Future studies that seek to answer which rate of antibiotic use is right will require adjusting the relationship between antibiotic use and outcomes for bias and confounding. We illustrate how complex and challenging this task will be by providing factors to consider. Do patient characteristics differ between high and low user rate NICUs? Have all the important analytically pertinent characteristics, and only the analytically pertinent ones, been accurately measured and accounted for? A more highly specified model is not always a better model; ill-chosen model variables can obscure or distort true relationships. Do provider characteristics differ between high and low user rate NICUs? What is the relationship between the rate of antibiotic use and the rate of documented infection and/or necrotizing enterocolitis rate? Are there geographic, temporal or seasonal trends in antibiotic use? What is the impact of antibiotic exposure on patients’ microbial flora individually, within, and among NICUs? Is there a relationship between the rate of antibiotic use and NICU bed capacity/availability, staffing levels, and/or third party payment arrangements? How much of the observed variation in antibiotic use across NICUs does the model explain? After adjustment, what proportion of the variation may be due to chance alone?

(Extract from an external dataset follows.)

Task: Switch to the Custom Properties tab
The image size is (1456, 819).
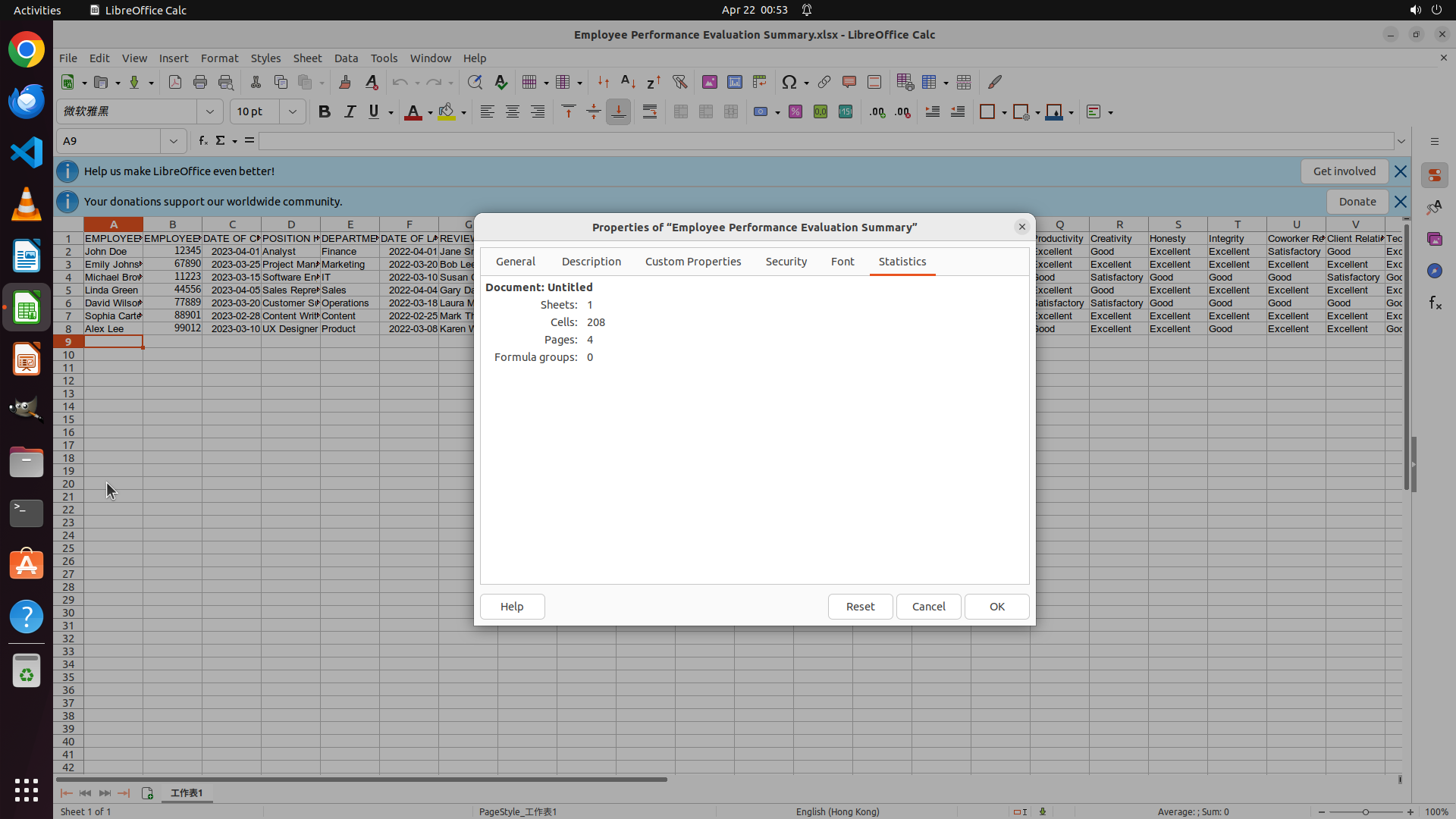Action: (692, 261)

In conclusion, Wirtschafter et al.3 have asked provocative questions about how to measure antibiotic use and encouraged further discussions of antibiotic stewardship in the NICU. ‘When different physicians are recommending different things for essentially the same patients, it is impossible to claim that they are all doing the right thing.’21 We have a fundamental responsibility to our patients to learn which rate of antimicrobial resource use is right.